M cells differentiate in the FAE in response to the indigenous bacterial proliferation and transcytose the luminal antigen into subepithelial lymphatic tissue [6, 33]. The proliferation of indigenous bacteria in the intervillous spaces leads to various host responses, such as the reduction of villous height, the acceleration of epithelial cell migration [25] and the transient secretion of lysozyme and sPLA2 from Paneth cells [31, 32]. In the present study, two types of exocrine epithelial cells, namely goblet cells and Paneth cells, were markedly less frequent in the epithelium of the follicular sides than in that of the anti-follicular sides in FAIC, and the bactericidal peptides, lysozyme and sPLA2 were detected in the Paneth cells. Furthermore, indigenous bacteria more frequently adhered to the FAE than to the FAIV or IV. From these findings, host defense by the secretion of bactericidal substances against indigenous bacteria is suggested to be inhibited on the follicular sides of FAIC; this might contribute to preferential settlement of indigenous bacteria on the FAE.

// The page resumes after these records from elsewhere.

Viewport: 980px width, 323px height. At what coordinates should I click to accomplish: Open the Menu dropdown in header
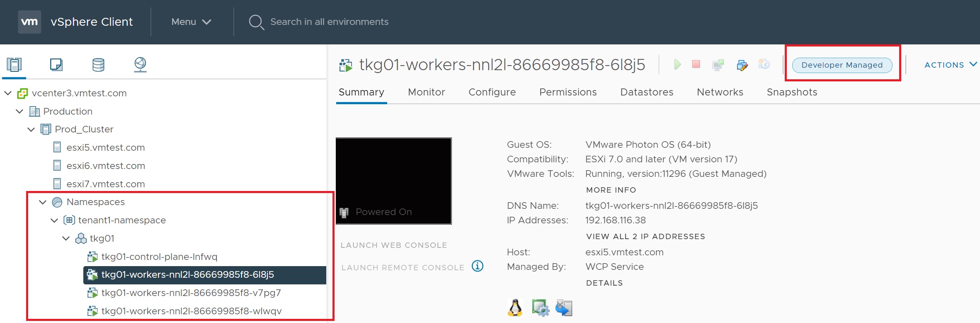click(x=191, y=22)
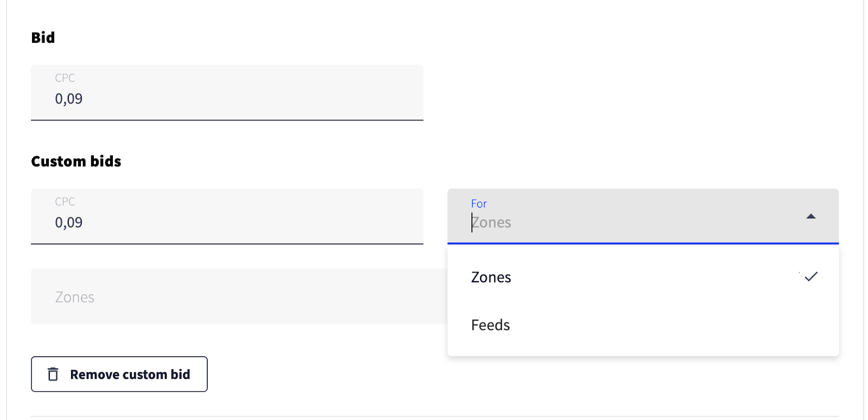Click the grey Zones field above Remove button

[x=239, y=296]
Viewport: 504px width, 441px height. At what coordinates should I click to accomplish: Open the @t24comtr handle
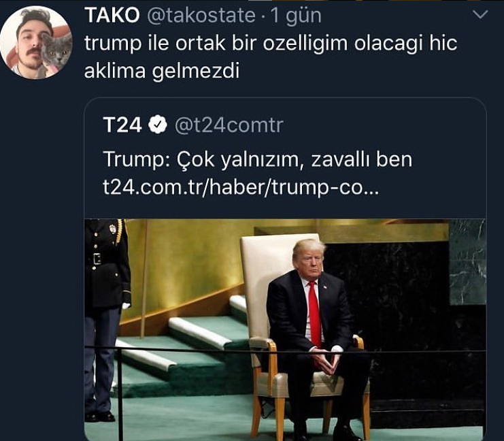(x=229, y=125)
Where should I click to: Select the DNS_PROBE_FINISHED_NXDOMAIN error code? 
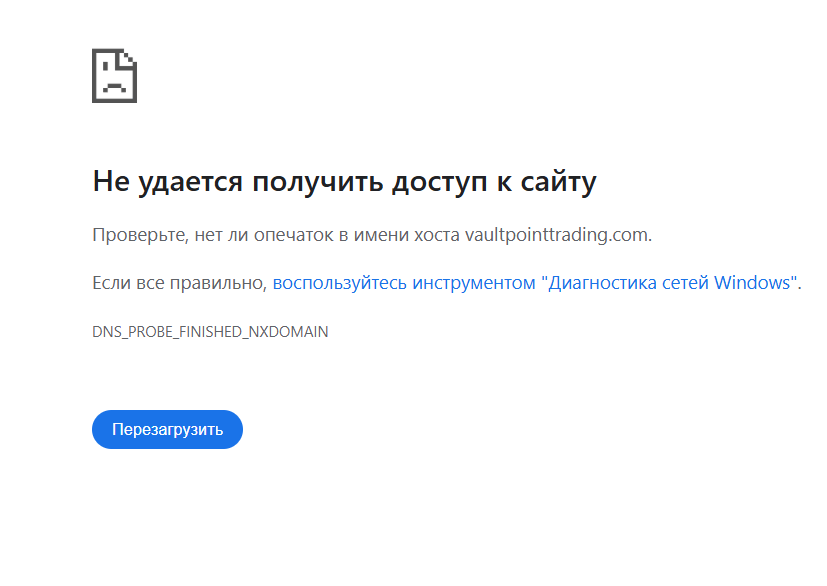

From the ultrastructural observation of the mouse duodenum by Troughton and Trier (1969), intermediate cells have mucus-like granules with the dense cores which resemble the secretory granules of Paneth cells in the IC [30]. The intermediate cells are able to be light-microscopically observed as AB-positive Paneth cells at the base of the IC in the mouse small intestine [15]. From these findings, AB-positive Paneth cells found in the present study are probably intermediate cells between Paneth cells and goblet cells. Under physiological conditions, the intermediate cells are most frequently found in the duodenum and jejunum in rats aged 21 to 28 days old, but are rare in rats aged 50 days or more [18]. In the present study using 7 weeks old rats, AB-positive Paneth cells were found only in the FAIC, but not in the IC. From these findings, the intermediate cells were suggested to be preferentially differentiated in the FAIC of the Peyer’s patches compared to the IC. The manner of differentiation into Paneth cells in the FAIC is probably different from that in the IC, although the nature of intermediate cells is controversial, because of their scarcity. FAIC will be the helpful subject to clarify the nature of intermediate cells.